MAXVILLE – Eastern Ontario Health Unit officials are at a Maxville long term care home today (Friday) as part of a two day exercise to retest everyone at the facility.
It comes after a resident at Maxville Manor, who initially tested negative for novel coronavirus, ended up testing positive this week. The positive test triggered an outbreak status on Wednesday (May 20).
“I’m not really worried. The individual patient actually got better and so I’m not really worried about that individual. However, our strike team went in yesterday and today we are testing and tomorrow (Saturday) were finalizing the testing as well,” Dr. Paul Roumeliotis told Cornwall Newswatch during his daily media briefing.
With the initial round of testing at long term care homes complete, Roumeliotis says they are now setting up for testing the region’s 35 retirement homes.
“We’re now looking at evaluating them. The protocol that we agreed with the ministry was that we are going to assess each one of them, identify the red-yellow-green type of thing, go with the reds first, test those, and then evaluate based on those if we need to test any others,” he said.

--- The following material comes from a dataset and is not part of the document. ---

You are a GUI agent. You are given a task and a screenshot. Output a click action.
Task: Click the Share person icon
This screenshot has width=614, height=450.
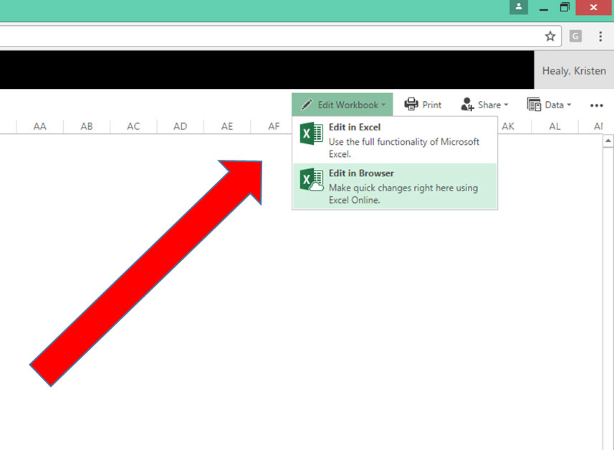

That’s to make sure there’s enough testing supplies to test the general public at assessment centers, since the health unit loosened criteria allowing anyone symptomatic to be tested, even with “mild” symptoms.
Testing numbers went from 7,135 to 7,238 Friday, an increase of 103. The assessment center and paramedic breakdown is: Hawkesbury 855, Cornwall 1,065, Winchester 479, Casselman 708, Rockland 490, Prescott-Russell EMS home visits 54 and SD&G EMS home visits 91.
The COVID-19 regional numbers didn’t change Friday, with 142 confirmed cases of which 81 are resolved: 15 in Cornwall (14 resolved), 22 in SD&G (20 resolved) and 105 in Prescott-Russell (47 resolved).
There are three people in hospital – all in Ottawa – two of those are in ICU.
The Ontario total Friday was 24,628 confirmed cases, an increase of 441 from the previous day and a bigger increase that those of previous days, which has Roumeliotis concerned. He sits on the Command Table that advises Health Minister Christine Elliott.
“We’re keeping an eye on that. That’s not the pattern that we want, we want it to go down.”